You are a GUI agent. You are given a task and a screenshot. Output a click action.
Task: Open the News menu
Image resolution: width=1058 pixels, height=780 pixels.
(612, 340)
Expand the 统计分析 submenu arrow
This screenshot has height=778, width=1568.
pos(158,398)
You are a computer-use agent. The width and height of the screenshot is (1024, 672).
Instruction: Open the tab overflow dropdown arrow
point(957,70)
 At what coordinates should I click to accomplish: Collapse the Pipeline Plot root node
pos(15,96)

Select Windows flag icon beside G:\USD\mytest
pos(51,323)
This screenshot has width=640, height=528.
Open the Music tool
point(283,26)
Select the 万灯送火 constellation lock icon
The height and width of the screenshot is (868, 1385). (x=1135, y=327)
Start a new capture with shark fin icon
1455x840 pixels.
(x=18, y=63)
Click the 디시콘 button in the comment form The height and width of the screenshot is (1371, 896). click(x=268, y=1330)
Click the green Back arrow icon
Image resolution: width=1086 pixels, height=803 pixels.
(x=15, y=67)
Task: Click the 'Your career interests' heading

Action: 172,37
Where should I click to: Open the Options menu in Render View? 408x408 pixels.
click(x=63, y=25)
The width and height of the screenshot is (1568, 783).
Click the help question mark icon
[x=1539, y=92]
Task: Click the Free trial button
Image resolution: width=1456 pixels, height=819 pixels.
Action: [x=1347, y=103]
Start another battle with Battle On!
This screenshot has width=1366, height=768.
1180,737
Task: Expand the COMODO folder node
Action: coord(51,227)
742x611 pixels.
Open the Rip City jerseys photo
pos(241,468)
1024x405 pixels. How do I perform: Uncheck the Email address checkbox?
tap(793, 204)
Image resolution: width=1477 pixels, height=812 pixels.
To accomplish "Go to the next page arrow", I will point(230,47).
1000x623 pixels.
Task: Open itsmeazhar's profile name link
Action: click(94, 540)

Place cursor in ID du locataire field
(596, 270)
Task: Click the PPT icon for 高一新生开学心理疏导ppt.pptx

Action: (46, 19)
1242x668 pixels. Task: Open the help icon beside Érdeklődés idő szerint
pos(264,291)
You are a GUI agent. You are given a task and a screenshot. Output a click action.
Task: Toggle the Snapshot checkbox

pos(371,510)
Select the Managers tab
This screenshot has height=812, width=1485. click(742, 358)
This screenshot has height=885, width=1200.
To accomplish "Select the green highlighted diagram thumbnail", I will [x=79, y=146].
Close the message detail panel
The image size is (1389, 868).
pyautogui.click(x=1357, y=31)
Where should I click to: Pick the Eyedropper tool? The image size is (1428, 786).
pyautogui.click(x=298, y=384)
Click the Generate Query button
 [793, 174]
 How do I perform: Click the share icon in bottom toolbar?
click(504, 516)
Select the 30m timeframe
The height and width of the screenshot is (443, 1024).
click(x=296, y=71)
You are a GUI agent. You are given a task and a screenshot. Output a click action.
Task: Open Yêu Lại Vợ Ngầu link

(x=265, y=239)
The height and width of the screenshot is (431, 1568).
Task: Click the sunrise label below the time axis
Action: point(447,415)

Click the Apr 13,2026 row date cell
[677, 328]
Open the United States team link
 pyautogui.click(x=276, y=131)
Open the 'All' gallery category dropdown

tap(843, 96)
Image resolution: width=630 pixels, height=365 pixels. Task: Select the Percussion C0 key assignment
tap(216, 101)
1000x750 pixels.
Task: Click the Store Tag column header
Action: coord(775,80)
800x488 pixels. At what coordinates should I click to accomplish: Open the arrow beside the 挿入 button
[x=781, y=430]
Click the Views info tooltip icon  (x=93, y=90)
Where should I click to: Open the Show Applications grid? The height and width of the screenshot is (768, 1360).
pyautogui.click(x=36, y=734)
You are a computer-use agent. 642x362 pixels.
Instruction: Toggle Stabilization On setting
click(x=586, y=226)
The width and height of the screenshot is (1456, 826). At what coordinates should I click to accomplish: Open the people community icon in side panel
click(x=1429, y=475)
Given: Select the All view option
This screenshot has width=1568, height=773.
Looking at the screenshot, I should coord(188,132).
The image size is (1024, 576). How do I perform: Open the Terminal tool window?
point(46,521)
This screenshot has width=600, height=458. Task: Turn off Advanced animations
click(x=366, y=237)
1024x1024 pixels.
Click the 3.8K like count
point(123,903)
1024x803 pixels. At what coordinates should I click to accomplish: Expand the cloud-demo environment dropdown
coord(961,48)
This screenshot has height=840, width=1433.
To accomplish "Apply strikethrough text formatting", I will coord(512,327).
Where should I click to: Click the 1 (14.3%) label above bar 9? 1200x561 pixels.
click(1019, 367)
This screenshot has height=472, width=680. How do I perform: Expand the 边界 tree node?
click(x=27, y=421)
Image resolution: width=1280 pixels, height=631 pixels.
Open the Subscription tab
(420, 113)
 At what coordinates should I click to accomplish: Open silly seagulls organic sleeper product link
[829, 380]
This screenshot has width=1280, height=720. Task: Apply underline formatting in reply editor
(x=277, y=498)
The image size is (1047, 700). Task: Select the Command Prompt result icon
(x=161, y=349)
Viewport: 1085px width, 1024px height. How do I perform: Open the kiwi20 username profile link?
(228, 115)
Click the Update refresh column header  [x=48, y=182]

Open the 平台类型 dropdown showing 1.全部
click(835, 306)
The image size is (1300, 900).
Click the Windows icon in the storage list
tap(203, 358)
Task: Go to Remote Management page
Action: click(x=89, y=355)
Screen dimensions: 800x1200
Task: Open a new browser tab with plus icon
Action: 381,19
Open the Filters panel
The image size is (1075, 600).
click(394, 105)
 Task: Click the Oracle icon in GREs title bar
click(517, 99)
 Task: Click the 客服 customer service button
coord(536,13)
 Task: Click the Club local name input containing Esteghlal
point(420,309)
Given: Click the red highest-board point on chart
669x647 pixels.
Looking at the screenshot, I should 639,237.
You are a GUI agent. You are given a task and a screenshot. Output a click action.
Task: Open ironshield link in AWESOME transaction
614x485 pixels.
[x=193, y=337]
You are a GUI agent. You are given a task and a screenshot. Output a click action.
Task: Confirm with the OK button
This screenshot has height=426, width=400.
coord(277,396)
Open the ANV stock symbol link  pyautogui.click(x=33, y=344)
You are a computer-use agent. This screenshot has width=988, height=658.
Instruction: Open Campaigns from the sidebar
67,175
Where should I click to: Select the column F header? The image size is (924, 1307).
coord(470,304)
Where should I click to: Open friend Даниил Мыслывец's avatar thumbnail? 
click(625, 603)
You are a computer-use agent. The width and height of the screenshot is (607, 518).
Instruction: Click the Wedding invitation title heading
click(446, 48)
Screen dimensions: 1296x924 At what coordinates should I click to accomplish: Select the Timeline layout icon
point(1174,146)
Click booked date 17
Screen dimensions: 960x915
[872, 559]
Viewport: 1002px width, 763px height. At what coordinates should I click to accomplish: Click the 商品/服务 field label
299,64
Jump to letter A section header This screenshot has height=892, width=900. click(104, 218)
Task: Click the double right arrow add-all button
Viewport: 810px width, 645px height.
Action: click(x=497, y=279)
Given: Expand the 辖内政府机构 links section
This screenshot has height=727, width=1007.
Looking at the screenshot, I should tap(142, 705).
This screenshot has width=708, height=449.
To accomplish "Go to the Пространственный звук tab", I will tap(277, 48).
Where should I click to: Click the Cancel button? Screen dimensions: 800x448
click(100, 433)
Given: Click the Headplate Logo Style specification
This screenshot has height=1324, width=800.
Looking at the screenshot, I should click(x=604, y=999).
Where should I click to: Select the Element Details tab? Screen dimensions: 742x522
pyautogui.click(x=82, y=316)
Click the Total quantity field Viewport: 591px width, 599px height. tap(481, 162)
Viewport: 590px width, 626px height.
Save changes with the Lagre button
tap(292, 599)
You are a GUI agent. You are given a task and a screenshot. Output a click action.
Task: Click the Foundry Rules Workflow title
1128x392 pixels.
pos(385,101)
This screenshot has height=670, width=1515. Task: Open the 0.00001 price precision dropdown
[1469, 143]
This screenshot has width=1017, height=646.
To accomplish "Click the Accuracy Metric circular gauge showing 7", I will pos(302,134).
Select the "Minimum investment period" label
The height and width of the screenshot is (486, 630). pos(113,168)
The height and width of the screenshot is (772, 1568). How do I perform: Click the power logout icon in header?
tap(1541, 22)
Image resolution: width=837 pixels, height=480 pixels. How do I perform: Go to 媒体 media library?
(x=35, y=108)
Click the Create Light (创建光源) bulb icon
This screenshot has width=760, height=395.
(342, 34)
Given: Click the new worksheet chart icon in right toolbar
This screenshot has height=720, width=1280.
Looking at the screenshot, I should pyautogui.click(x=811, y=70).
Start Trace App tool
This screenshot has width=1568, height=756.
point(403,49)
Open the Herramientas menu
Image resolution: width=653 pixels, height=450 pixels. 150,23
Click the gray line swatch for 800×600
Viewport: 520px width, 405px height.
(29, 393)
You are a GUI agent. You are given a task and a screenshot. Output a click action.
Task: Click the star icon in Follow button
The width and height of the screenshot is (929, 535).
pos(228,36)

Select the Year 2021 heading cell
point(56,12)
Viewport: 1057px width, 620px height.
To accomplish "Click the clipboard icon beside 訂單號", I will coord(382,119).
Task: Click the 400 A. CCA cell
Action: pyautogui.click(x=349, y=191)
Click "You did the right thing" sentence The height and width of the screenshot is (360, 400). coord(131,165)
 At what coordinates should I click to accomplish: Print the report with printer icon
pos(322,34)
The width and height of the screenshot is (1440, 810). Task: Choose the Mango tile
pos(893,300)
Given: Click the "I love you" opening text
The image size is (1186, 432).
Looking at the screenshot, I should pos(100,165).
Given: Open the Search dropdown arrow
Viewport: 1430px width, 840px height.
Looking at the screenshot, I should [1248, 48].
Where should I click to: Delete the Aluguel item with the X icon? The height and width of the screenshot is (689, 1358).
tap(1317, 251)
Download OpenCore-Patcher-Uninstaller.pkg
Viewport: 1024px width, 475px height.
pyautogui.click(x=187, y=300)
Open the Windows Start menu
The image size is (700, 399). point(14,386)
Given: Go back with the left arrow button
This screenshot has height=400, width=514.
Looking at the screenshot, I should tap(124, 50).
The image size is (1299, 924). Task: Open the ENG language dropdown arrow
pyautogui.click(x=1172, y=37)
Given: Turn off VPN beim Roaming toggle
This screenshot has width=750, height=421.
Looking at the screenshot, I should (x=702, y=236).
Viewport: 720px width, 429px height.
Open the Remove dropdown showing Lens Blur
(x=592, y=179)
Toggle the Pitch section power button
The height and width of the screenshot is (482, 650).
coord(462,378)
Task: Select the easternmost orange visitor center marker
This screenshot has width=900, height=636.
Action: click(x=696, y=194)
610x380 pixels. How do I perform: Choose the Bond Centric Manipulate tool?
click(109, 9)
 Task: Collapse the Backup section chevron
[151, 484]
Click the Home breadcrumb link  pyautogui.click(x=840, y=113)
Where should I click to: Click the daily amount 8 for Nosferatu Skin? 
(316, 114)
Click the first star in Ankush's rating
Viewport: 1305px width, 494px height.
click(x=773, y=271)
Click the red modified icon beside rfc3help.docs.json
—————
### TRY IT
Retype every line of the listing, word for word, from its opening line to the line that holds "The width and height of the screenshot is (1568, 783).", and include that last line too.

### RESPONSE AREA
You are a GUI agent. You are given a task and a screenshot. Output a click action.
Task: Open the News menu
Image resolution: width=1058 pixels, height=780 pixels.
(612, 340)
Expand the 统计分析 submenu arrow
This screenshot has height=778, width=1568.
pos(158,398)
You are a computer-use agent. The width and height of the screenshot is (1024, 672).
Instruction: Open the tab overflow dropdown arrow
point(957,70)
 At what coordinates should I click to accomplish: Collapse the Pipeline Plot root node
pos(15,96)

Select Windows flag icon beside G:\USD\mytest
pos(51,323)
This screenshot has width=640, height=528.
Open the Music tool
point(283,26)
Select the 万灯送火 constellation lock icon
The height and width of the screenshot is (868, 1385). (x=1135, y=327)
Start a new capture with shark fin icon
1455x840 pixels.
(x=18, y=63)
Click the 디시콘 button in the comment form The height and width of the screenshot is (1371, 896). click(x=268, y=1330)
Click the green Back arrow icon
Image resolution: width=1086 pixels, height=803 pixels.
(x=15, y=67)
Task: Click the 'Your career interests' heading

Action: 172,37
Where should I click to: Open the Options menu in Render View? 408x408 pixels.
click(x=63, y=25)
The width and height of the screenshot is (1568, 783).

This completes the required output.